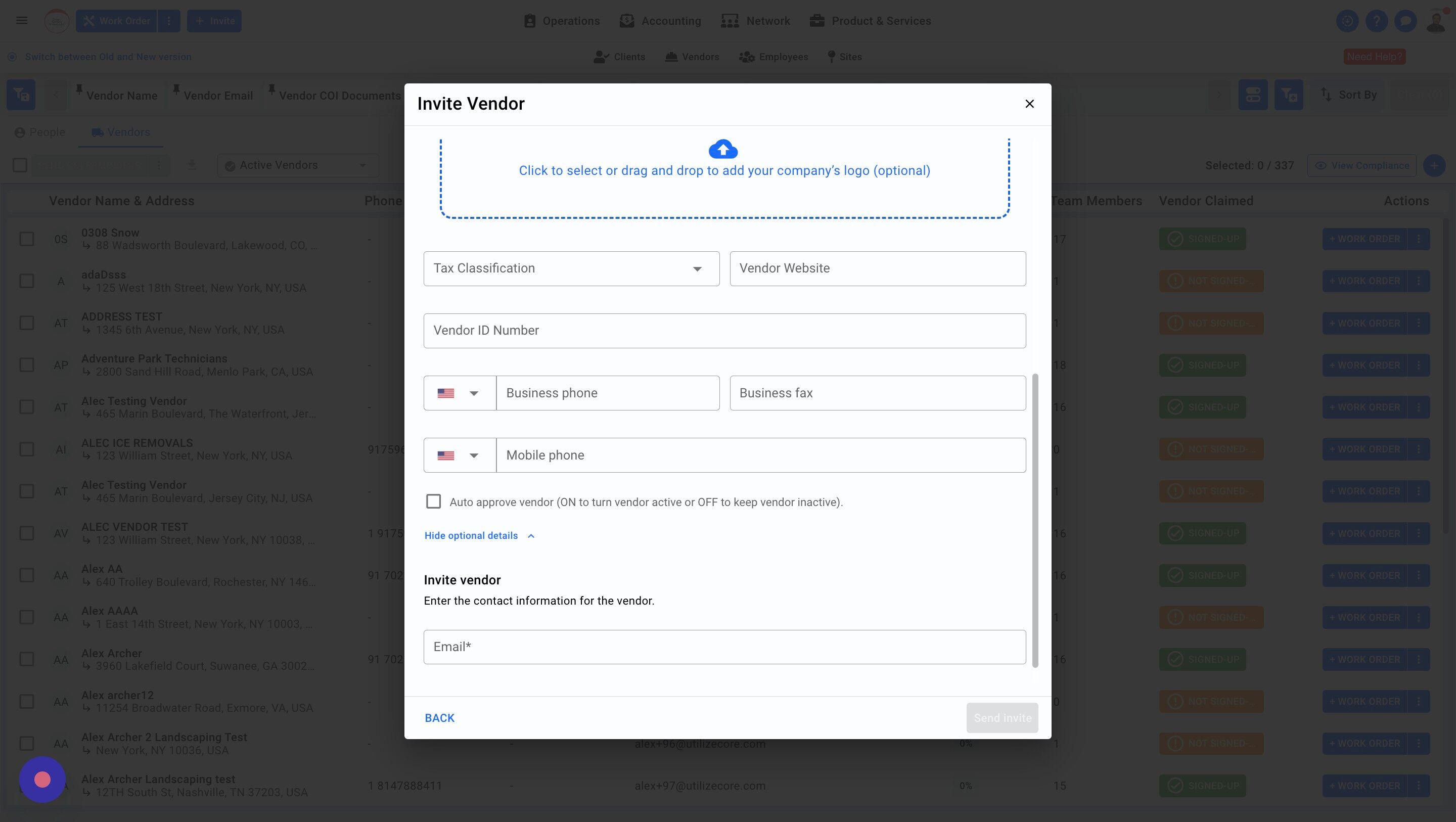This screenshot has width=1456, height=822.
Task: Open Work Order more options icon
Action: click(x=168, y=21)
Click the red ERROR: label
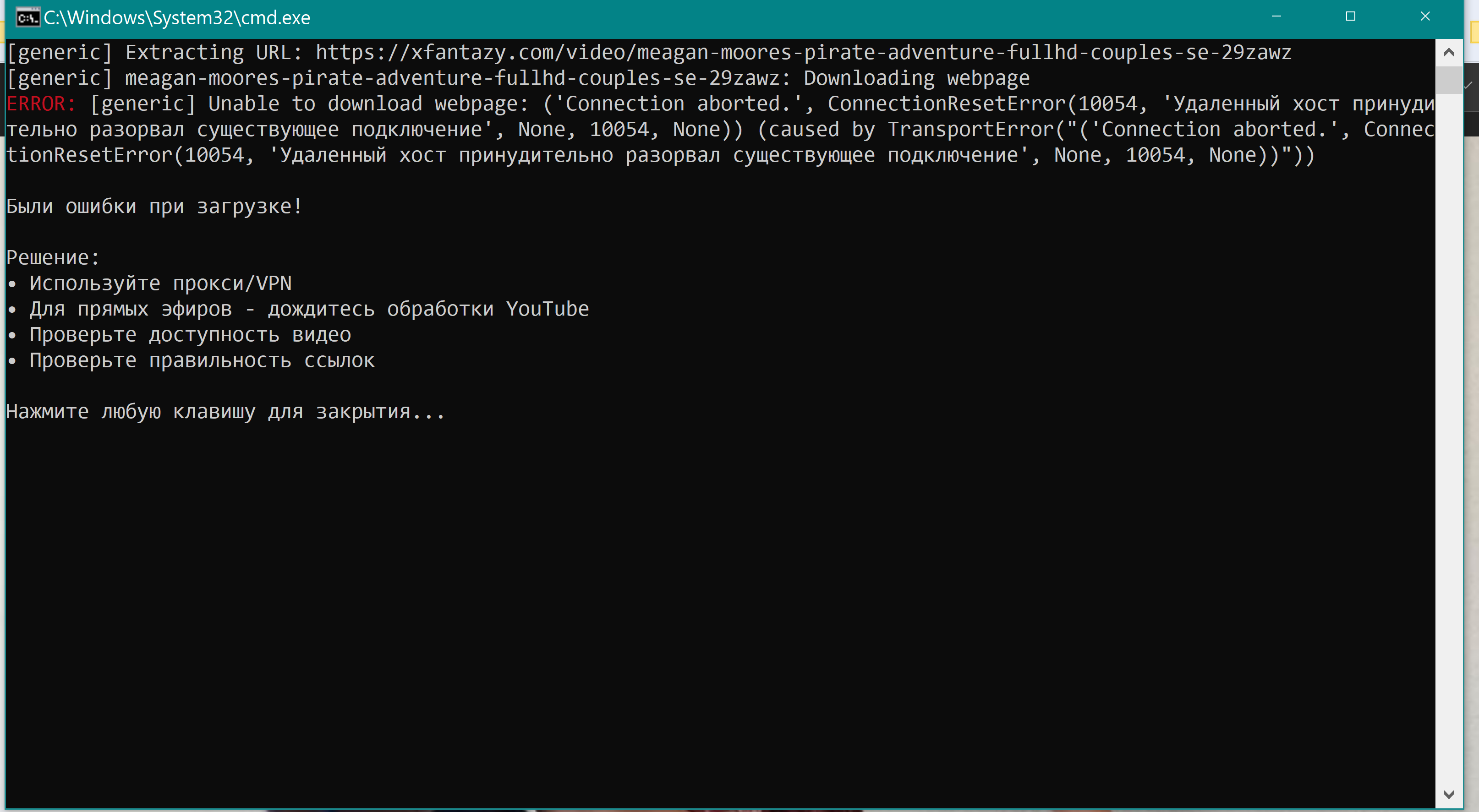This screenshot has height=812, width=1479. (x=41, y=104)
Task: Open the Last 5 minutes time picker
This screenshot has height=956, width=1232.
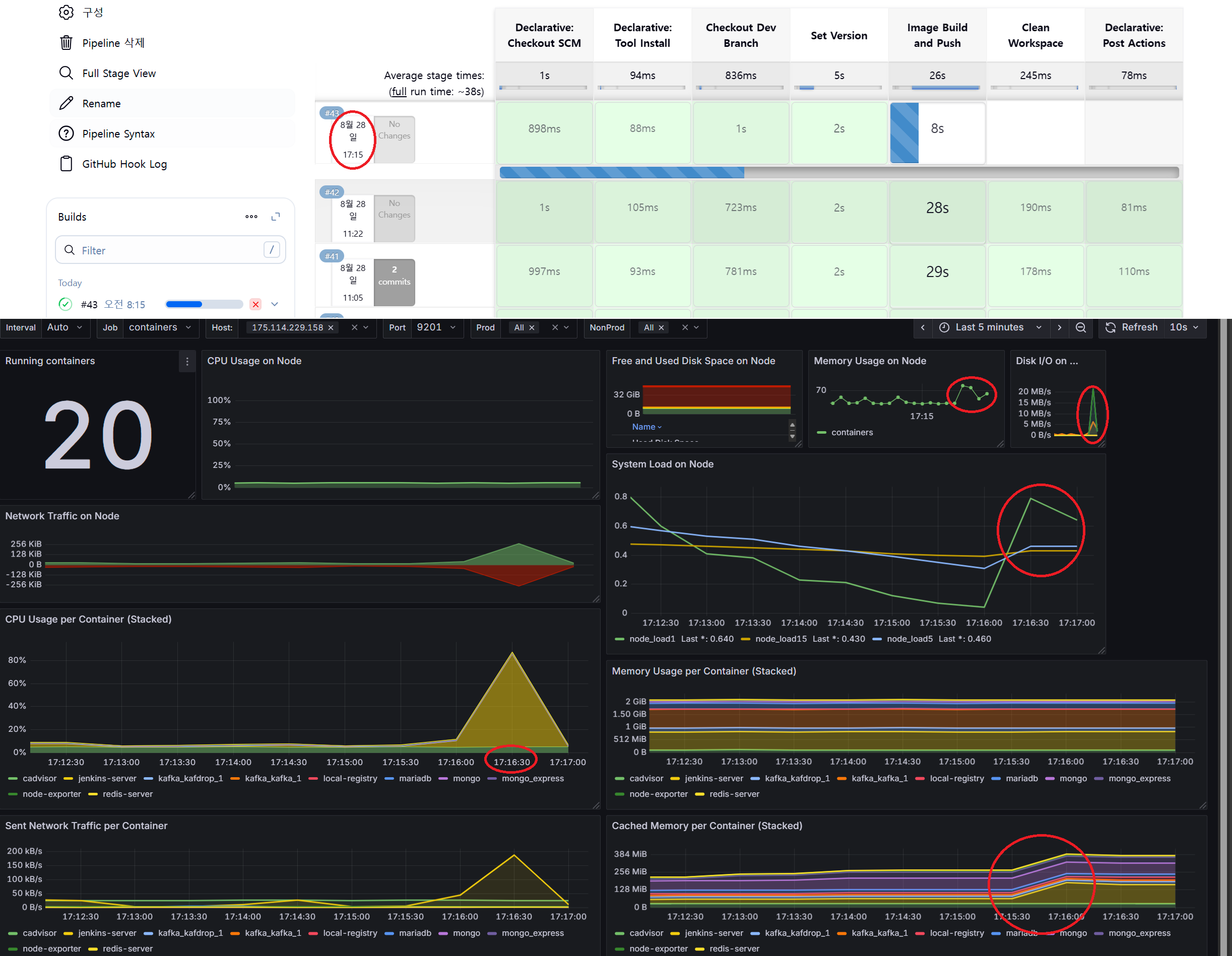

= = = = = = =

▶ **Task directions**:
Begin at the line that contains "Click the red ERROR: label" and transcribe every line through the end of the listing, exactly as written. Omit the pictures.

▶ **Answer below**:
Click the red ERROR: label
This screenshot has height=812, width=1479. (x=41, y=104)
Task: Open the Last 5 minutes time picker
This screenshot has height=956, width=1232.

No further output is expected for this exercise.